WOMEN campaigning for the pro-choice movement in Ireland are “breaking new boundaries” on abortion.
The younger generation refuse to entertain the “silence and stigma” around the topic, according to Alys Harte, the Irish journalist who documented both sides of the controversial debate for BBC Three.
“Speaking from my experience with the people we met with for this documentary, the fact that they did speak to us about their experiences of abortion and that we travelled with a young woman as she went to London for an abortion showed them to be pushing the boundary in a way that I hadn’t seen before,” Harte told The Irish Post this week.
“I do think there is a new bravery among the pro-choice movement,” she added, “one that is not without its risks for them personally and in connection with the law.”
The Donegal native spent a summer in pro-life and pro-choice camps across Ireland to document the debate around the issue of abortion, which remains an illegal act and contentious issue across the island.
Her work led her to a woman named Tara, who allowed the BBC Three film crew to accompany her to a London abortion clinic, offering a unique insight to British television viewers into Ireland’s divisive laws around terminating a pregnancy.
“On day one on this project we sat down and said wouldn’t it be amazing to speak to a young woman who was travelling, because more than 4,000 Irish women travel for an abortion every year but they so rarely speak because of all the stigma attached,” Harte explained.
“So we put it at the top of our wish list, as it has not really been done before, and that’s the most important outcome of the programme for me — the fact that this young woman Tara came forward to do something which in my mind has not been done before and she did it with extraordinary bravery and honesty in the face of what is not always a friendly environment.
“People don’t always react well to stuff like that in Ireland so it was an incredibly brave thing for her to do.”

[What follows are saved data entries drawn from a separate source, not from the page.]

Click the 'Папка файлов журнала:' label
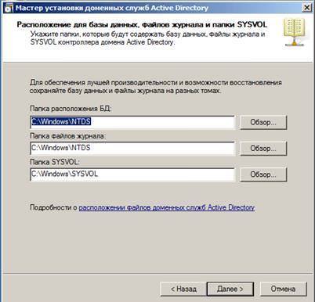 [x=68, y=136]
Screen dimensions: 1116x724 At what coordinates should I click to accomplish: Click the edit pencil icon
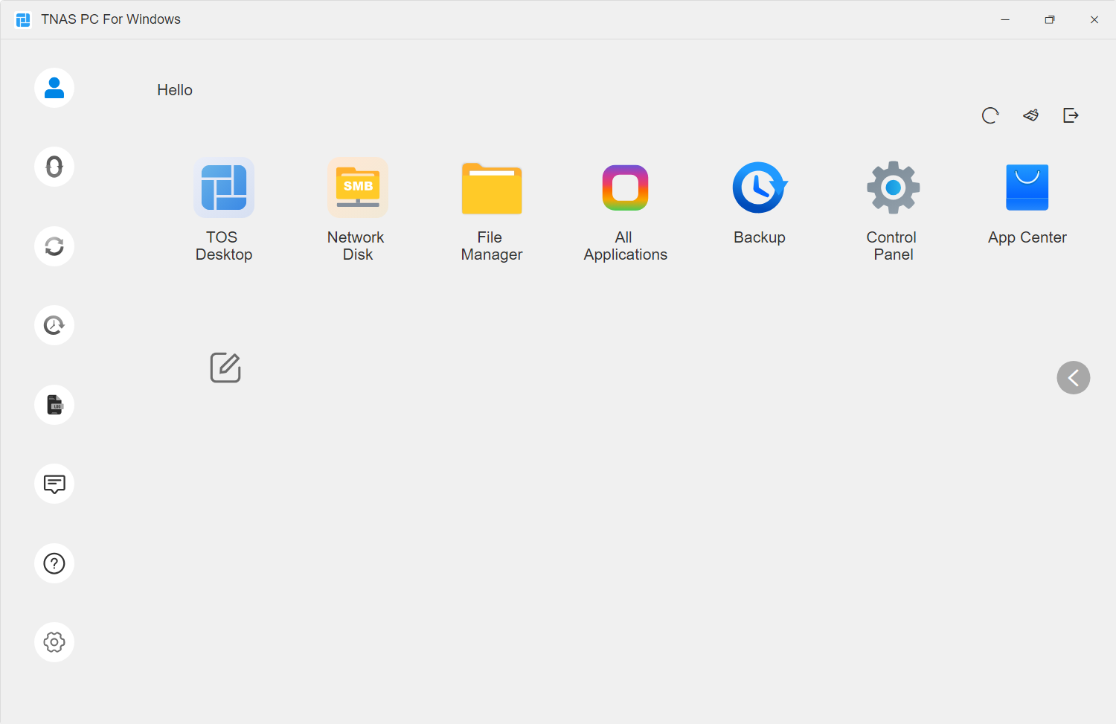225,368
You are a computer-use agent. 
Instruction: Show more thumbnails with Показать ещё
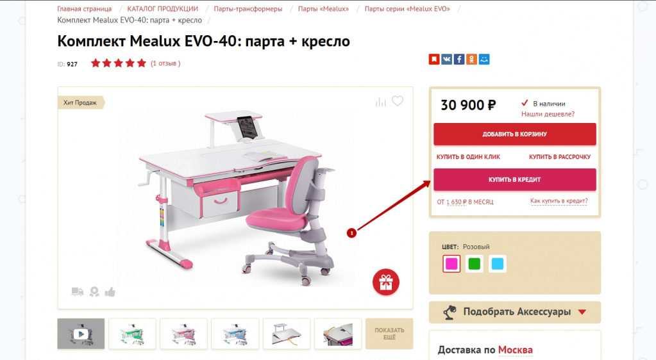pyautogui.click(x=389, y=334)
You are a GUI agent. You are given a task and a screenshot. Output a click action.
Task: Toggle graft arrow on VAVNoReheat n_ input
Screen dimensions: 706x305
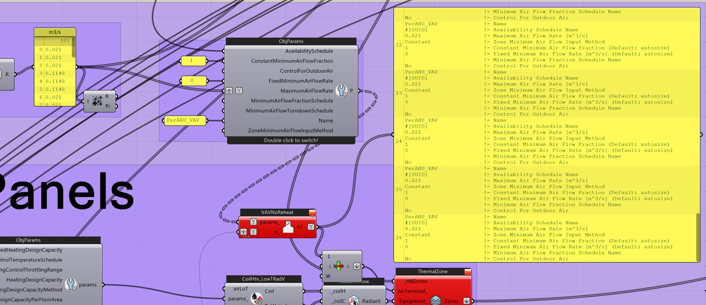click(244, 232)
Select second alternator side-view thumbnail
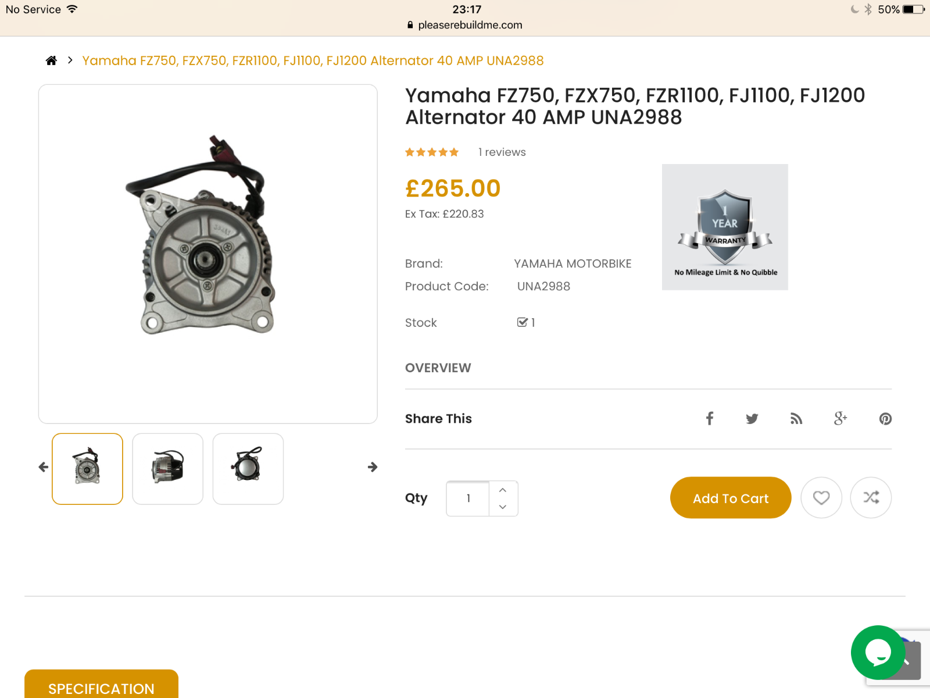 168,469
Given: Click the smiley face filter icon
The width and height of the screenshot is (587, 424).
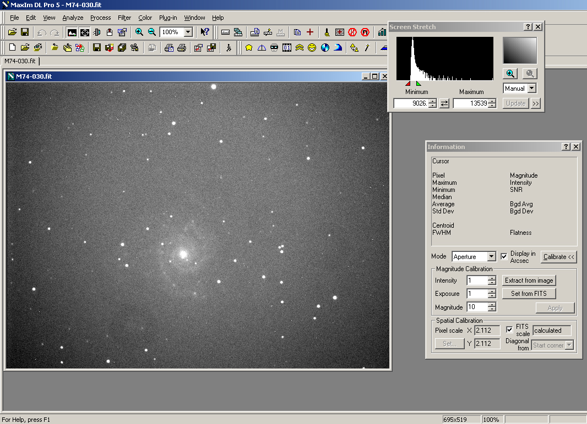Looking at the screenshot, I should click(312, 48).
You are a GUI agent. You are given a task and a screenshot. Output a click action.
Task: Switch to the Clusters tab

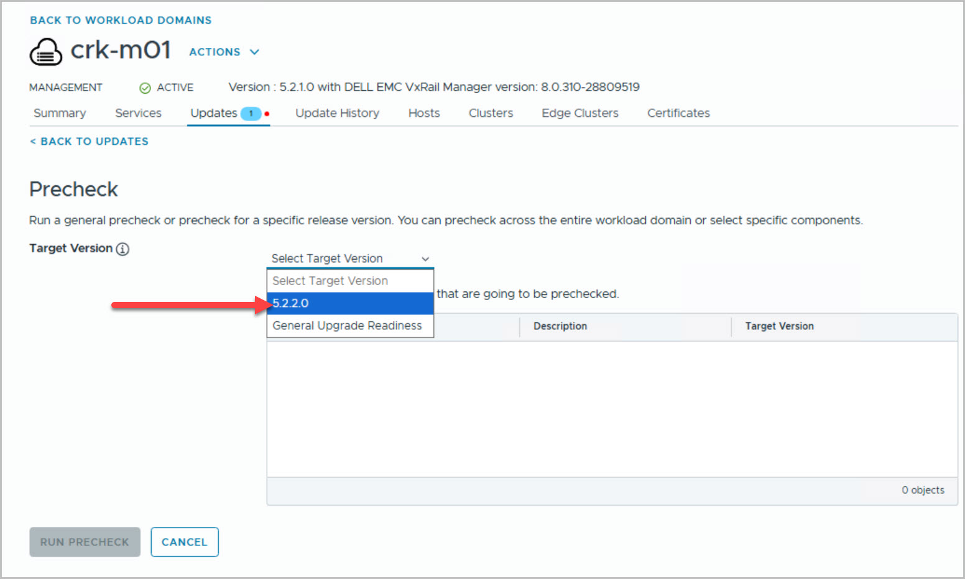pos(491,113)
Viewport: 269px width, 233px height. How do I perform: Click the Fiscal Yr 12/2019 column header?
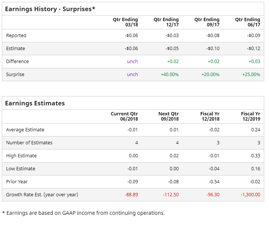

Many more Irish women were willing to talk to Harte about their experience of abortion for the ground-breaking documentary, some who are even willing to break the law in order to force change in Ireland.
“Tara was very impressive, she is a really capable woman,” Harte told us. “But lots of women spoke to us and I kind of think that in the last few years the issue around abortion in Ireland is changing.
“It used to be uncomfortable. It used to be a wall of silence, but events have taken over and some really tragic, unthinkably sad and difficult cases have brought it to public attention in the last couple of years.
“For Tara’s generation, and the younger generation, they are moving away from that silence and stigma. She was very determined that that silence would be broken because she knows that she is one of thousands of women in her situation in Ireland and that someone should speak out.”
Abortion: Ireland’s Guilty Secret is available to view on BBC iPlayer.